[練習問題]:
(a) スボレキサントについての文章によると、この薬が日本で発売されたのは何年か答えなさい。
(b) スボレキサントについての文章を、最後の文の後から書き継ぎなさい。

[課題文]:
::::
スボレキサント(ベルソムラ)が効かないときは?~過覚醒状態では効きにくい場合も~
スボレキサント(ベルソムラ)は、オレキシン受容体拮抗薬に分類される新しいタイプの睡眠薬です。
これまで主流だったベンゾジアゼピン系、非ベンゾジアゼピン系睡眠薬に比べて脳内報酬系にまったく作用せず、依存性がない(と言われる)ところが特徴的な睡眠薬になります。
2014年に日本で発売されてからかれこれ5年ほどたち、多方面での利用により症例も揃ってきました。
ベンゾジアゼピン系と異なり、高齢者の方に使用しても、せん妄などの問題が発生しない(と言われる)など非常に使いやすい薬であり、多くの医師が取り入れ始めています。
しかし、スボレキサント(ベルソムラ)がよく効く患者さんがいる一方で、あまり効きがよろしくない場合も少なからずあります。
::::
[データセットからの記録]

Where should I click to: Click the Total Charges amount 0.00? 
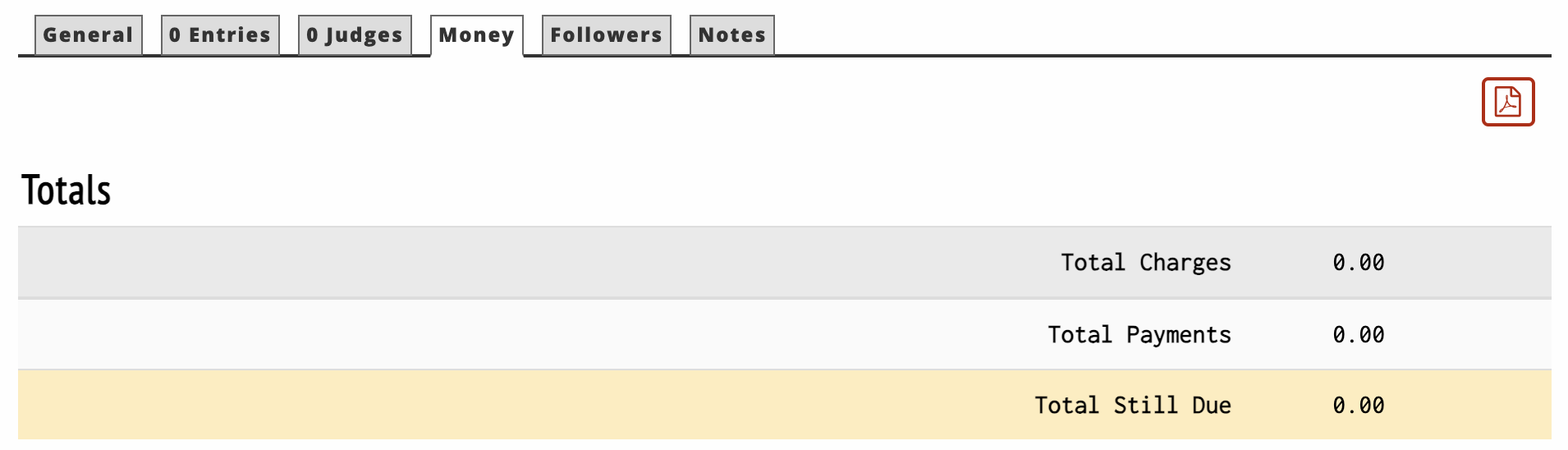point(1358,263)
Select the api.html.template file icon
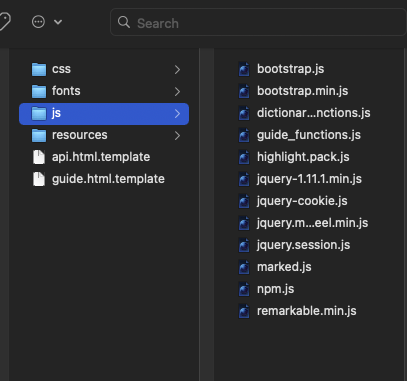This screenshot has width=407, height=381. click(39, 157)
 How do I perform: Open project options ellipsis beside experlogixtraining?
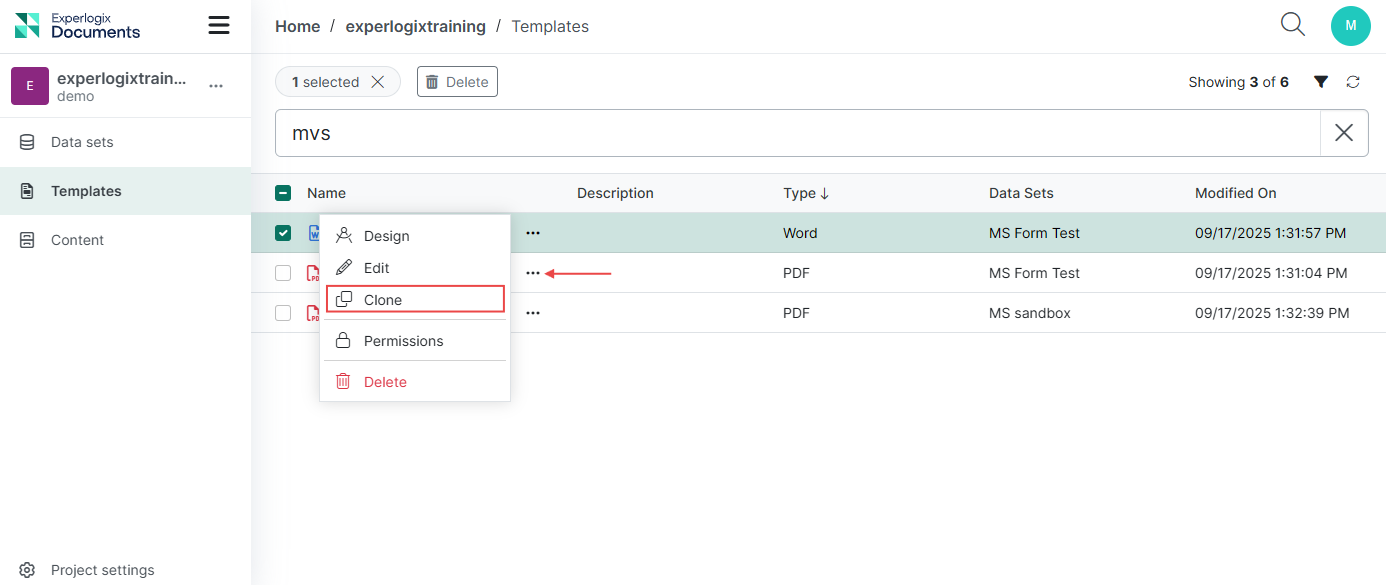(x=216, y=87)
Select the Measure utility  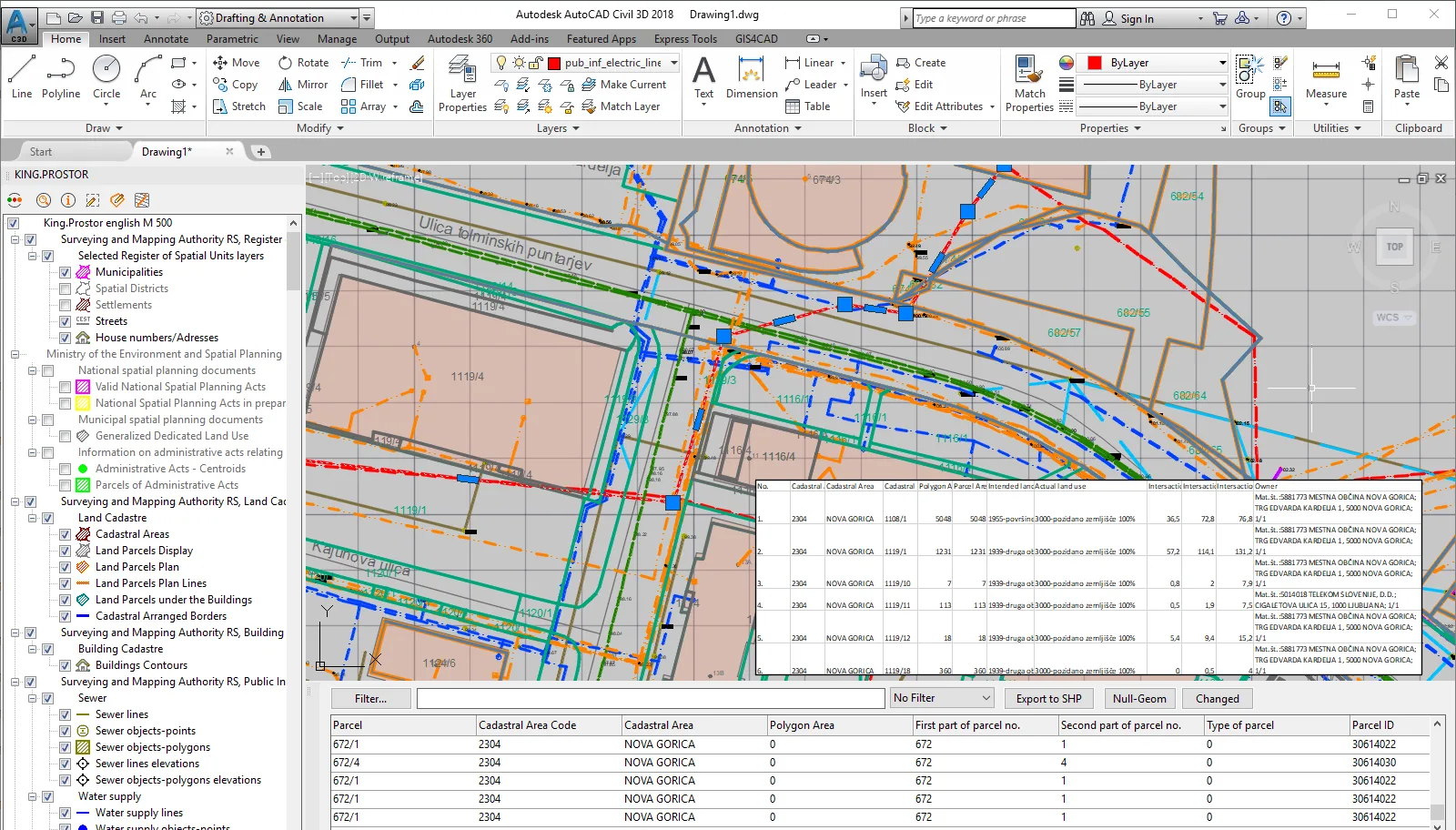click(1326, 78)
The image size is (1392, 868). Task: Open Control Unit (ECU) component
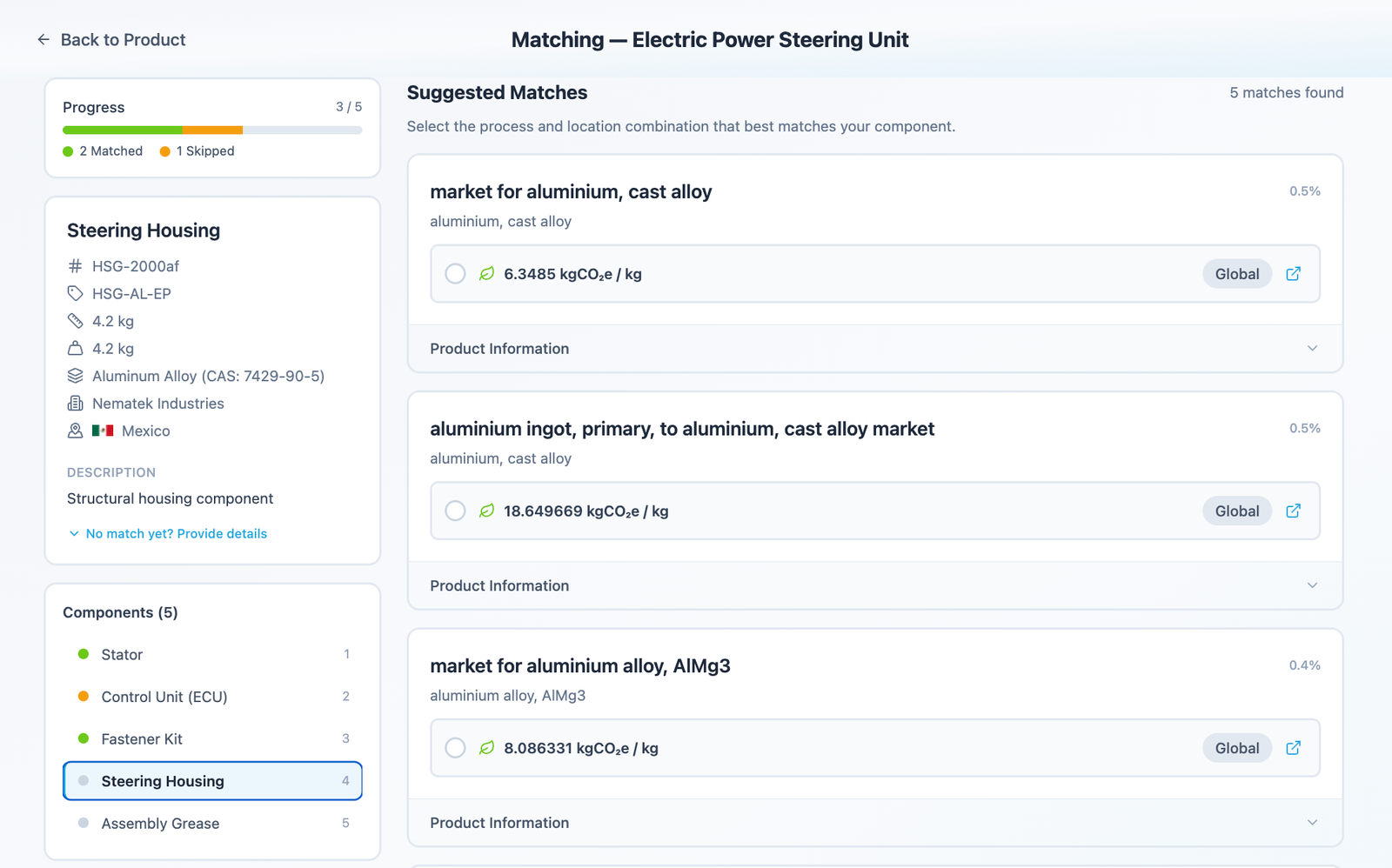[x=164, y=697]
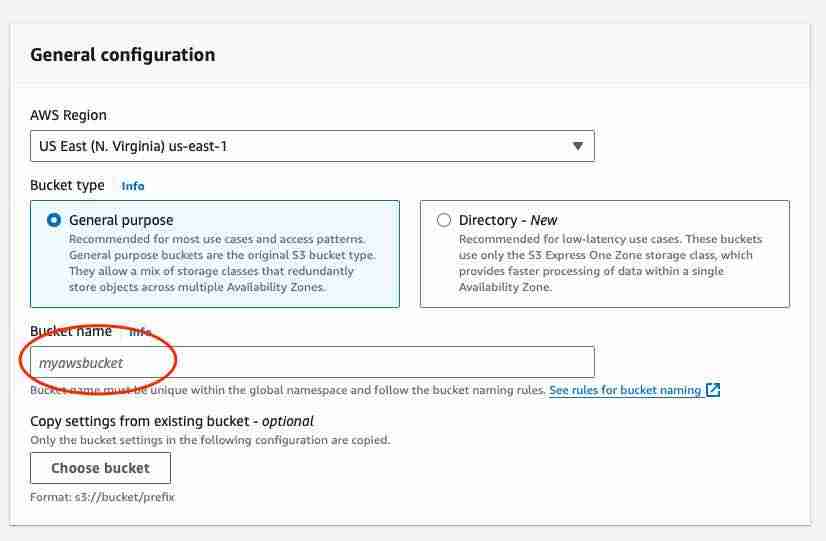Screen dimensions: 826x541
Task: Choose the Directory bucket type tile
Action: [605, 254]
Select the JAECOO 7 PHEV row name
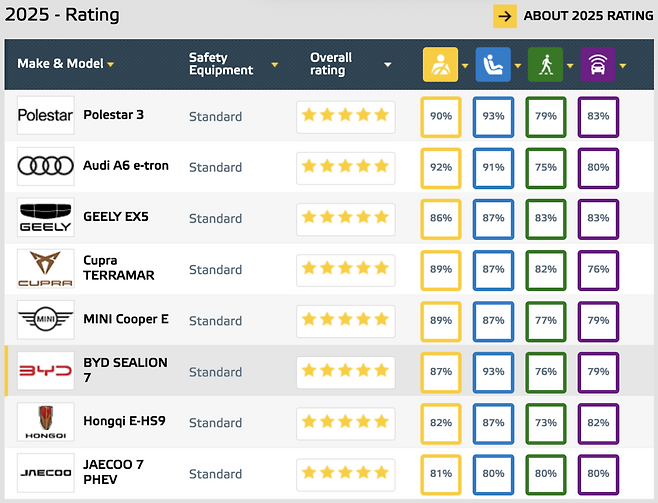The width and height of the screenshot is (658, 503). click(113, 472)
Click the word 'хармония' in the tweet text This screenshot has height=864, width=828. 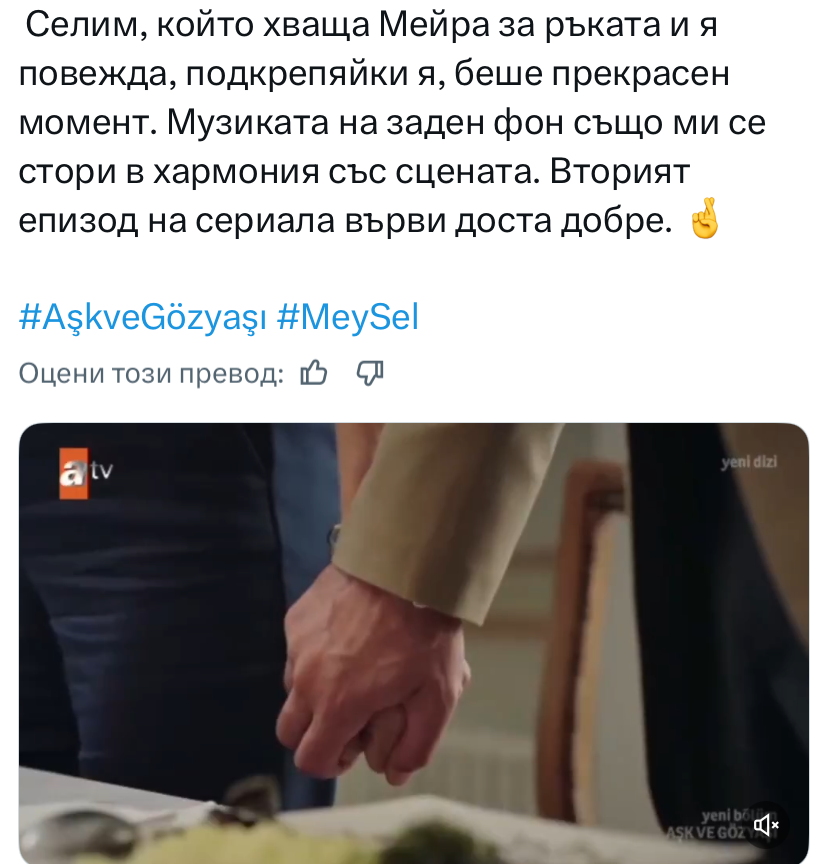tap(236, 172)
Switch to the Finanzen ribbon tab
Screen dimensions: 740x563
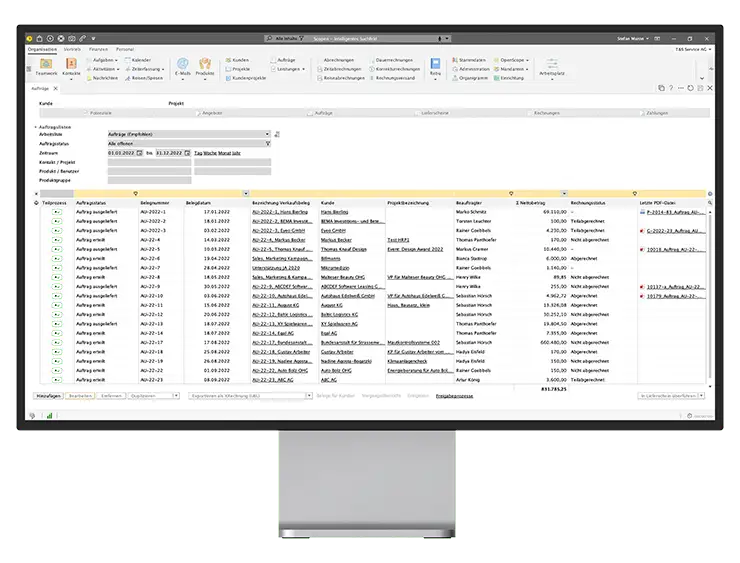tap(98, 48)
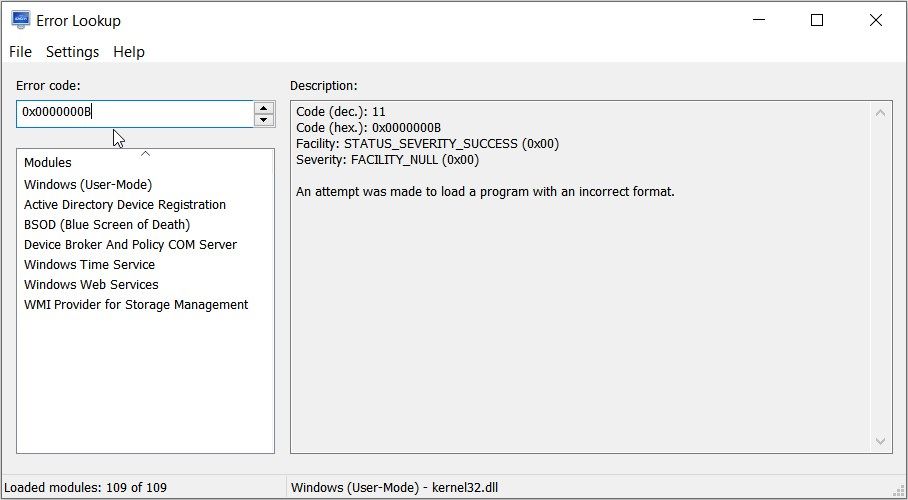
::::
[各問の解答]:
(a) 2014年。

(b)
今回は、このスボレキサント(ベルソムラ)が効きにくい場合はどんなときなのか、それを考えていきたいと思います。
スボレキサント(ベルソムラ)が効かない・効きにくいときは?
スボレキサント(ベルソムラ)が効かない・効きにくい時は、一言で言ってしまうとPTSDや高ストレス状態などで過覚醒状態にある場合といえると思います。
スボレキサント(ベルソムラ)には睡眠の質を向上させる効果の他、睡眠導入効果も少なからずあるとは言われていますが、実際にはやはり睡眠導入はハルシオン、マイスリーなどのベンゾジアゼピン系睡眠薬、非ベンゾジアゼピン系睡眠薬に劣ります。
スボレキサント(ベルソムラ)はイライラ、ヒリヒリな状態、身体に痒みや痛みがある状態などでは眠りにつくのは難しいのが実情ではないでしょうか。
まずはそれら不安要素、ストレスのもと、痒みや痛みをとって、スボレキサント(ベルソムラ)が効きやすい状態に持っていく方が効果的と思います。
スボレキサント(ベルソムラ)が効かない・効きにくい理由~オレキシン受容体数は人それぞれ
スボレキサント(ベルソムラ)が睡眠の質を向上させる理由は、脳の覚醒を維持・促進するオレキシン受容体の働きを妨げることで、脳を睡眠状態に移行させていくところにあります。
しかし、このオレキシン受容体の数は人によって異なり、多い人もいれば少ない人もいる。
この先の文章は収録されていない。